#### [Passage given]
----
V8 already works correctly for IBM POWER back to POWER7, and the patch I've been working on adds support for POWER6, POWER5/5+ and PA6T, and POWER4/G5/Cell and older (I haven't tested 32-bit yet), and NXP e500/e5500/e6500. I've also improved the i-cache syncing code for the older CPUs that don't have i-cache snooping and have to loop through the data cache lines and instruction cache lines to invalidate them. Instead of calling "sync" and "isync" in the loop, the more optimal approach is to loop with "dcbf", then "sync", then loop with "icbi", then "isync".

I don't have the hardware to test on, but NXP's e5500/e6500 cores are still in production, and the T2080, which is being used for an enthusiast-funded PowerPC notebook project, will be supported through at least June 2027, so it's not (yet) an obsolete part. Interestingly, the e5500/e6500 support some of the useful instructions from Power ISA v2.06, like popcnt and stdbrx, but not others, even old ones like the FP rounding to integer opcodes added in v2.02 that require POWER5/PA6T or newer. For purposes of V8, I've broken out the shared opcodes into a new PPC_7_PLUS_NXP feature flag, as well as one for the "isel" instruction, which is supported back to the 32-bit NXP CPUs, and has its own feature bit in Linux's AT_HWCAP2.
----
#### [Given problem]
Copy the note on V8's PowerPC support word for word, from "I don't have" to "in Linux's AT_HWCAP2.".

#### [Given information]
----
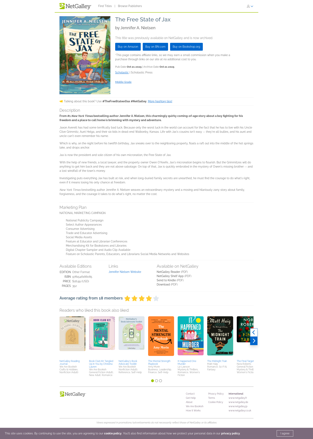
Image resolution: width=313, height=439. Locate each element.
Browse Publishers (130, 6)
----
#### [Reply]
I don't have the hardware to test on, but NXP's e5500/e6500 cores are still in production, and the T2080, which is being used for an enthusiast-funded PowerPC notebook project, will be supported through at least June 2027, so it's not (yet) an obsolete part. Interestingly, the e5500/e6500 support some of the useful instructions from Power ISA v2.06, like popcnt and stdbrx, but not others, even old ones like the FP rounding to integer opcodes added in v2.02 that require POWER5/PA6T or newer. For purposes of V8, I've broken out the shared opcodes into a new PPC_7_PLUS_NXP feature flag, as well as one for the "isel" instruction, which is supported back to the 32-bit NXP CPUs, and has its own feature bit in Linux's AT_HWCAP2.